Word and element location records:
● ● ● ●
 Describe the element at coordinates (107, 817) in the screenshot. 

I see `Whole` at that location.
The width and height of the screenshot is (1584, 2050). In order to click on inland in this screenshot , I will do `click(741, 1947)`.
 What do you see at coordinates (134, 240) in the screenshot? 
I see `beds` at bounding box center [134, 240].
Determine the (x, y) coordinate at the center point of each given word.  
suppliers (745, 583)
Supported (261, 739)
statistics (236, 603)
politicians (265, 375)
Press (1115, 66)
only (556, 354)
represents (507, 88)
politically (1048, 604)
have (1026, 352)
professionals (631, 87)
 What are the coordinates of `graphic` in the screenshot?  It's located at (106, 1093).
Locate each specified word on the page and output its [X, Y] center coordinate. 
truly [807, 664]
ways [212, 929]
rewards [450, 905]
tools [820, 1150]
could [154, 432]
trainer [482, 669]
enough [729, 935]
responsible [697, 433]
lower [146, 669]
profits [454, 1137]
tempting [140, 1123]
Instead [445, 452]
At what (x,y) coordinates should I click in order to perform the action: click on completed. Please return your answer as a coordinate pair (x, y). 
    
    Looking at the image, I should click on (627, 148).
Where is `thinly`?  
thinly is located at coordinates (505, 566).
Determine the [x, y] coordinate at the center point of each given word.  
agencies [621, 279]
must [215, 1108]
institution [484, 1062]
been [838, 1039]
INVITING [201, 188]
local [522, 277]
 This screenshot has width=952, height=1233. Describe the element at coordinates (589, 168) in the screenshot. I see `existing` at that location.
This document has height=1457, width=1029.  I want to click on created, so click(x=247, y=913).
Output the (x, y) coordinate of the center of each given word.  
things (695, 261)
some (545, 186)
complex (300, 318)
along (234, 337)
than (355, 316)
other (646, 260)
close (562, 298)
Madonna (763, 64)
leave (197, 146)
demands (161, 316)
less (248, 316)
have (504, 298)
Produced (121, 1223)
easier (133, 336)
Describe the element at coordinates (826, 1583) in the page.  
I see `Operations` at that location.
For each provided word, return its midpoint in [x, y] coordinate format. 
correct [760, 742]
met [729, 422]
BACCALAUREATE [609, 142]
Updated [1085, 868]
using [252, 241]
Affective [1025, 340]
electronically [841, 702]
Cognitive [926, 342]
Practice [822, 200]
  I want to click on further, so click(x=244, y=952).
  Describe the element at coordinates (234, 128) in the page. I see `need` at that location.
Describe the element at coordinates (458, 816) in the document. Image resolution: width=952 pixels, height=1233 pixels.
● ● ● ●
▶ _INSTRUCTION_
Count the lines above that contain the word "screenshot", and give only the number.

▶ _COMPLETE ANSWER_
5